Segment Open
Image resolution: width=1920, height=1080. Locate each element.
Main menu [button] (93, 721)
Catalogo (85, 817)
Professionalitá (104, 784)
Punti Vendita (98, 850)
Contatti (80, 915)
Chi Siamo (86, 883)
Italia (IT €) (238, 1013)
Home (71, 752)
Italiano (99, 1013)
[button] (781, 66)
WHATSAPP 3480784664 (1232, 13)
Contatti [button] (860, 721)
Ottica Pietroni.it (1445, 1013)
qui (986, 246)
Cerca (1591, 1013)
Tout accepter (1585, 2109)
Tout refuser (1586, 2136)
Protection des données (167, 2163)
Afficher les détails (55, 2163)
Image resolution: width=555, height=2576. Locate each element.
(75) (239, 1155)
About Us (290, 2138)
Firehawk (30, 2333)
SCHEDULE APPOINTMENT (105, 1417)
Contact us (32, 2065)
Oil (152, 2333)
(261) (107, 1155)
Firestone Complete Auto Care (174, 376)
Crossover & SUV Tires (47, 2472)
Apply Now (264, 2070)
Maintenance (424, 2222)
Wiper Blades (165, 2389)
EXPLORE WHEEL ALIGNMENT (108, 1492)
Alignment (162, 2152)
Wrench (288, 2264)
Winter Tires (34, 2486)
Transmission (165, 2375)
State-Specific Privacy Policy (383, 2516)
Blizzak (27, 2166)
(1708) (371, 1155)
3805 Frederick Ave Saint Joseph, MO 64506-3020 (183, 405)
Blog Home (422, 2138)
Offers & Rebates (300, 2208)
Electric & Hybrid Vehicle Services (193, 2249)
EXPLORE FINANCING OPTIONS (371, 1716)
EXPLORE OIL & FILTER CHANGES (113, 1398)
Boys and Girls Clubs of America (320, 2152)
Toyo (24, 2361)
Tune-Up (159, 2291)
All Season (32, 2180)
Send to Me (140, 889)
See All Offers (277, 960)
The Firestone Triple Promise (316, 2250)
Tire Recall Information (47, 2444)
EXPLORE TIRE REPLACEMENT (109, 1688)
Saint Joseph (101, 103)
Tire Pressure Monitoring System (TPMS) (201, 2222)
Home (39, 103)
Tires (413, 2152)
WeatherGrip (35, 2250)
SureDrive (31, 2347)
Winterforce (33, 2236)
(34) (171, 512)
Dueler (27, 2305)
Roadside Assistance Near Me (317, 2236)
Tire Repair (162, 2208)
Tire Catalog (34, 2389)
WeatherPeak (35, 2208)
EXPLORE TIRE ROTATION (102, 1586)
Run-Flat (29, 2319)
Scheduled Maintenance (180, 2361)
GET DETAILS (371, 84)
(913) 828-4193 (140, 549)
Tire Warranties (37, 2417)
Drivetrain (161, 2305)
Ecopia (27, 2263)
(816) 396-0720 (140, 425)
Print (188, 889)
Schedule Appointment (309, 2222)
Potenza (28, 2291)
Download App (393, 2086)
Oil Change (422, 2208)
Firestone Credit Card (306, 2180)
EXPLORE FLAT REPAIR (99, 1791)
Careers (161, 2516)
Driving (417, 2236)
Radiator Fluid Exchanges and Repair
Segment Closed
> [PROMPT] Copy out the lines above exactly, beginning at the one that contains "Ottica Pietroni.it (1445, 1013)" and ending at the one that contains "SCHEDULE APPOINTMENT (105, 1417)".

> [YOUR SOLUTION]
Ottica Pietroni.it (1445, 1013)
qui (986, 246)
Cerca (1591, 1013)
Tout accepter (1585, 2109)
Tout refuser (1586, 2136)
Protection des données (167, 2163)
Afficher les détails (55, 2163)
Image resolution: width=555, height=2576. Locate each element.
(75) (239, 1155)
About Us (290, 2138)
Firehawk (30, 2333)
SCHEDULE APPOINTMENT (105, 1417)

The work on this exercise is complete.